Readers, it seems, wanted a redemptive arc for Anna, where redemption is Anna recognizing that to have unapologetic sex, with more than one person, is beyond redemption — a sin for which she should repent though she will not be forgiven. Sometimes, the line between fact and fiction is uncomfortably blurred. The appalling tone of this critical response is a symptom of the diseased culture that has wrought a community like Steubenville, Ohio; Cleveland, Texas; or any place in the world where young men are raised with the implicit understanding that they have a right to sexually violate young women.

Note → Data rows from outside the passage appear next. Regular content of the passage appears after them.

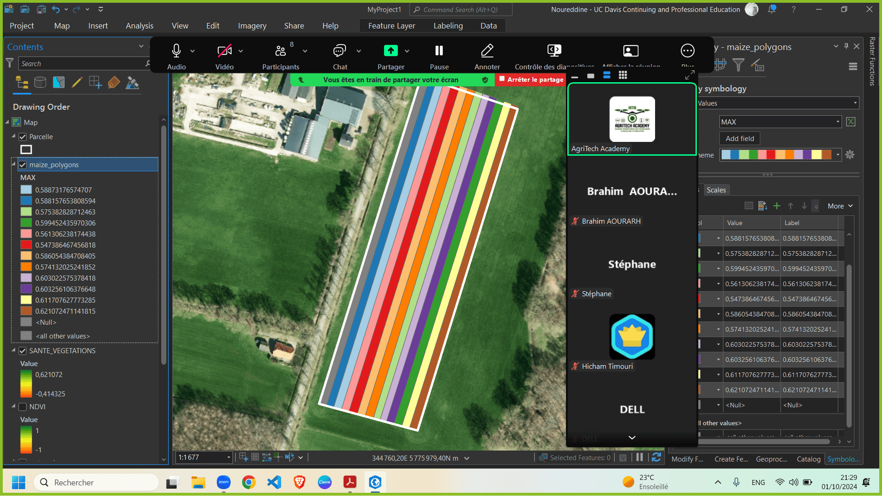
Task: Select List By Data Source icon in Contents
Action: pos(40,83)
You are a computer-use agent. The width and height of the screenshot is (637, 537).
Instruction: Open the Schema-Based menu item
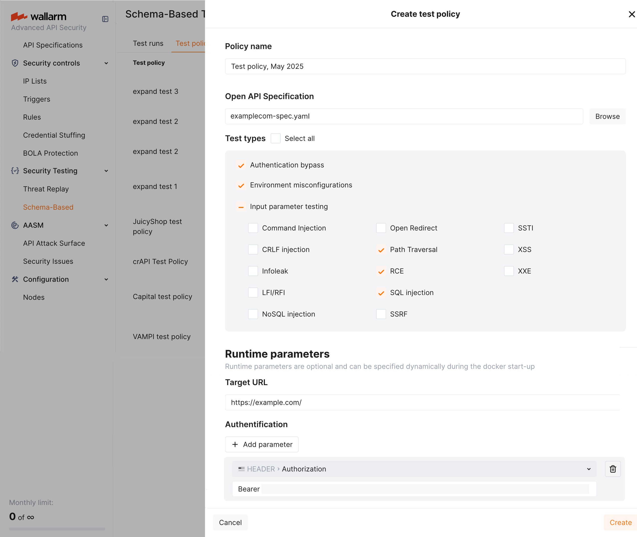[x=48, y=207]
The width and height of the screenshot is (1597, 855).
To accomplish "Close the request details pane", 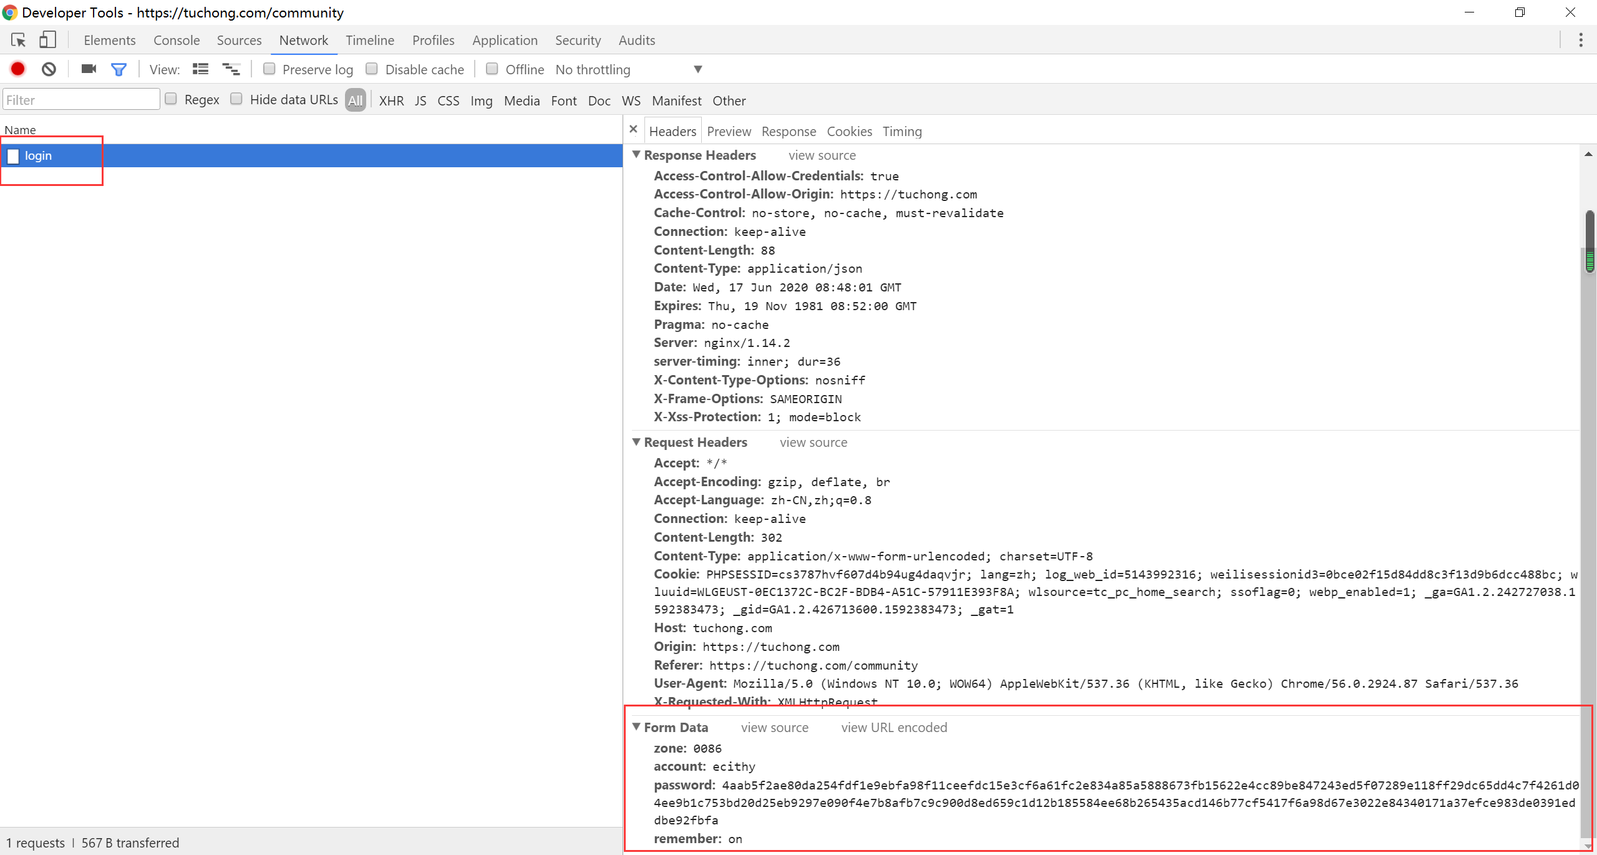I will coord(633,129).
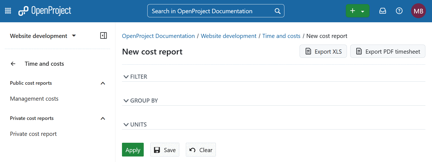Open the green plus create dropdown
Viewport: 432px width, 162px height.
coord(357,11)
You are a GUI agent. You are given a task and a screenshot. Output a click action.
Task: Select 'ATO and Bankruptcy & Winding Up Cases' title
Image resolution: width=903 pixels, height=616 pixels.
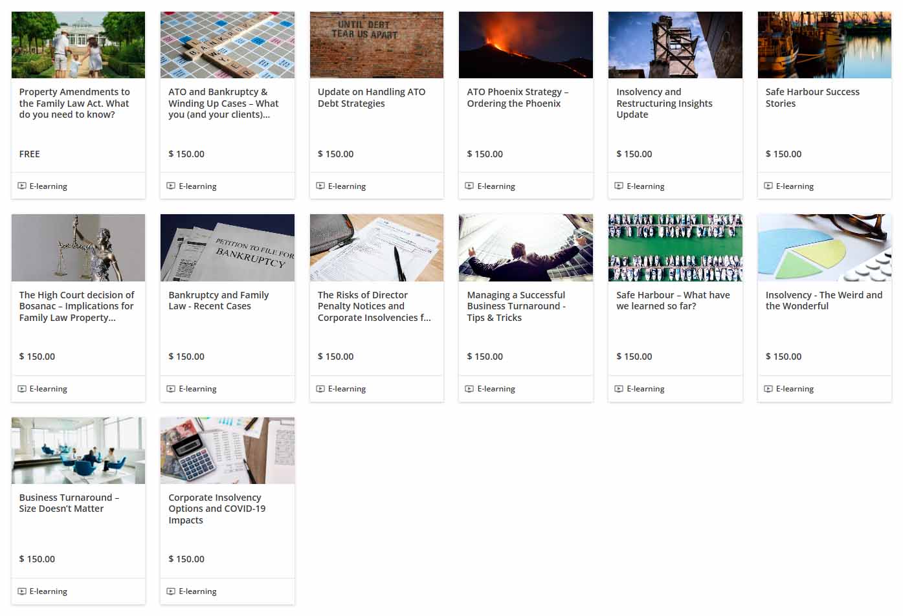(223, 104)
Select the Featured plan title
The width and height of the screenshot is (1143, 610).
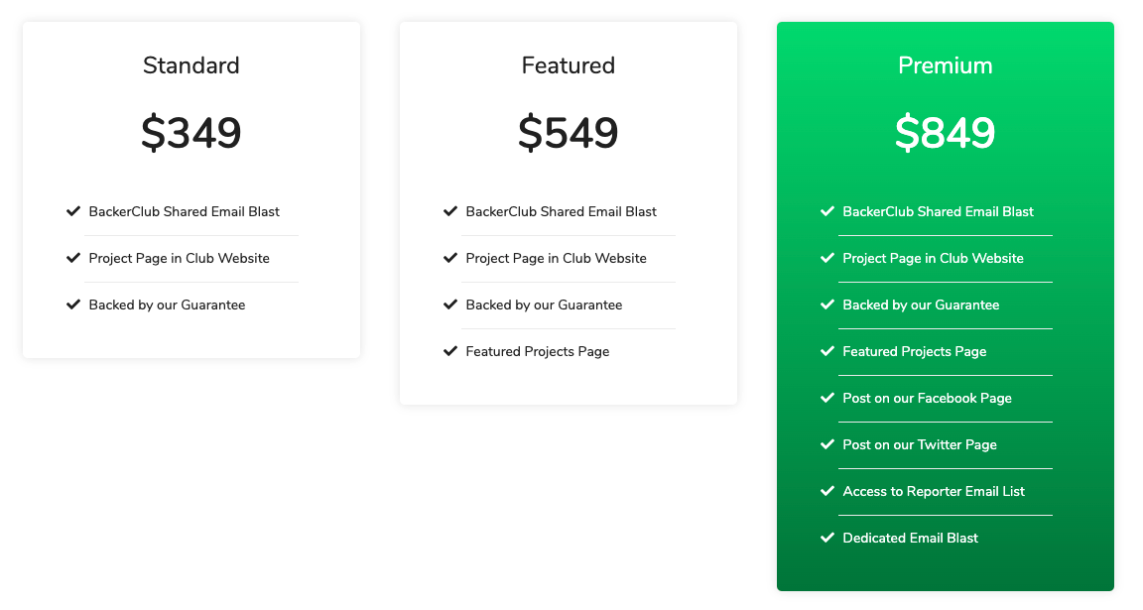(568, 65)
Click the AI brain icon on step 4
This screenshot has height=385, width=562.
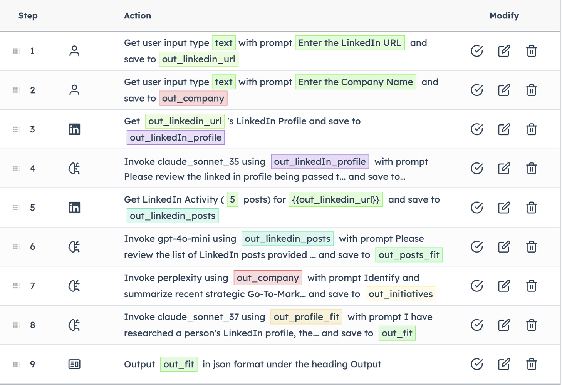[74, 169]
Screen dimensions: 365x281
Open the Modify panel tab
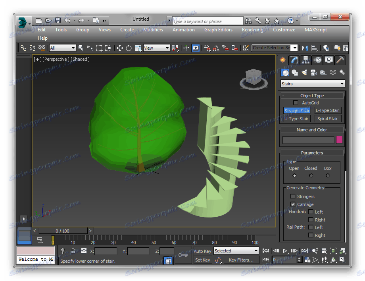coord(294,60)
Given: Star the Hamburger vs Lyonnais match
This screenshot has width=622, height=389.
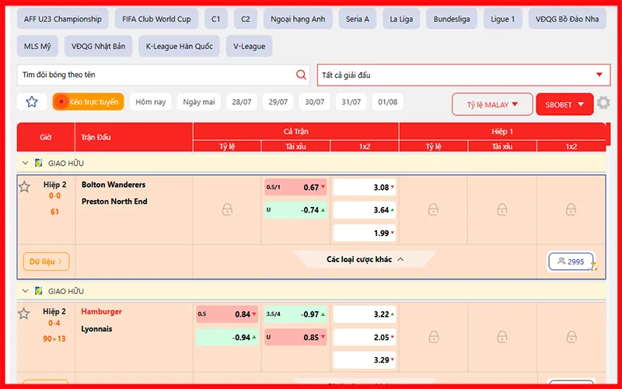Looking at the screenshot, I should click(25, 314).
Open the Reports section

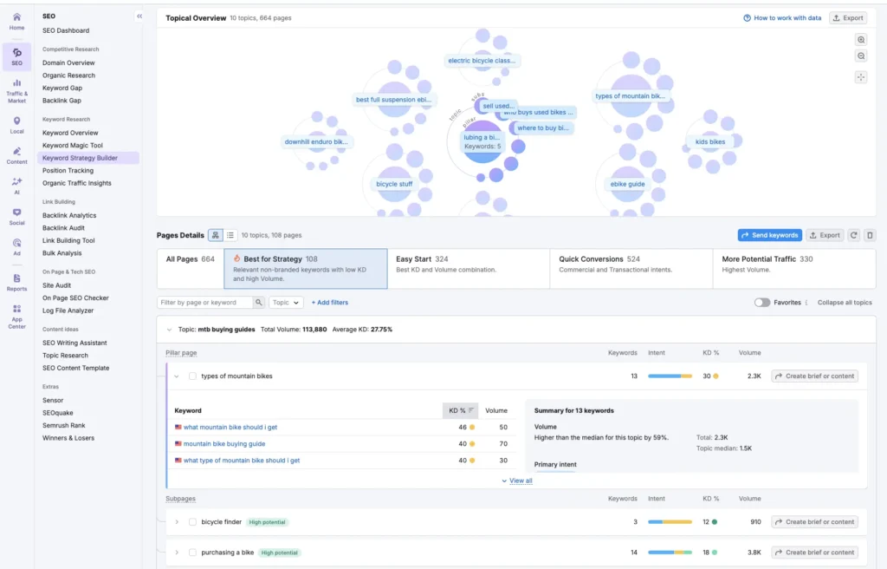tap(16, 285)
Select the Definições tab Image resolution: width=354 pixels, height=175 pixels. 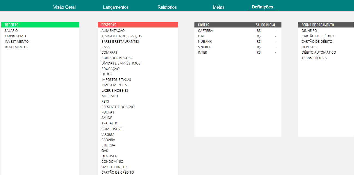(262, 7)
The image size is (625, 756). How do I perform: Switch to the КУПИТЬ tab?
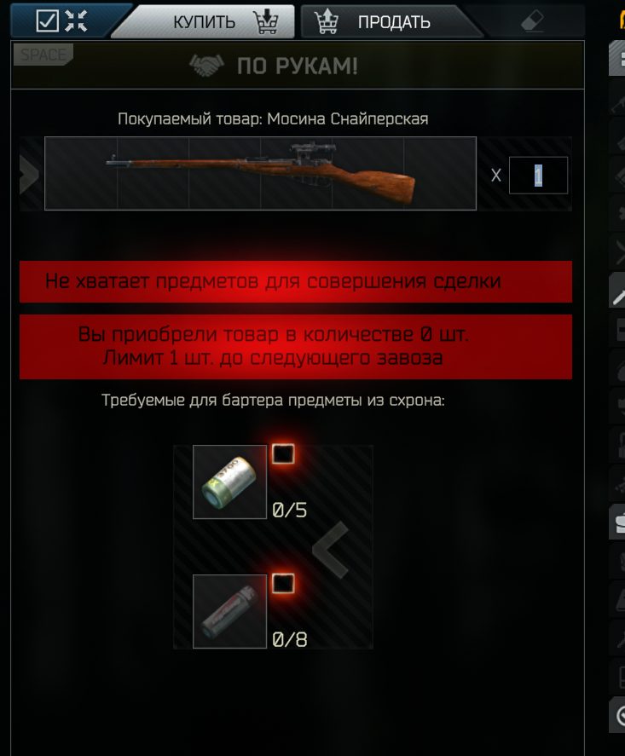(203, 21)
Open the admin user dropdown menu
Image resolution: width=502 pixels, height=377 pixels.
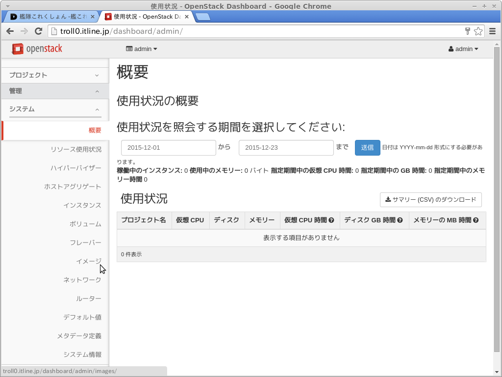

During one of the most disturbing scenes in Uses For Boys, a friend’s stepbrother rapes Anna. She is drunk and confused and, far from consenting to what is happening, she can barely make sense of it. During this assault, Anna wants to remind her rapist that she is in the room with him, that she is more than the body beneath his, that she matters. She thinks, “I want him to see me.” It is a quiet, plaintive moment that communicates so much, about Anna, about what she so desperately wants, about why novels like Uses For Boys are so important. Writing like this allows experiences that are all too often ignored to be seen, to be heard.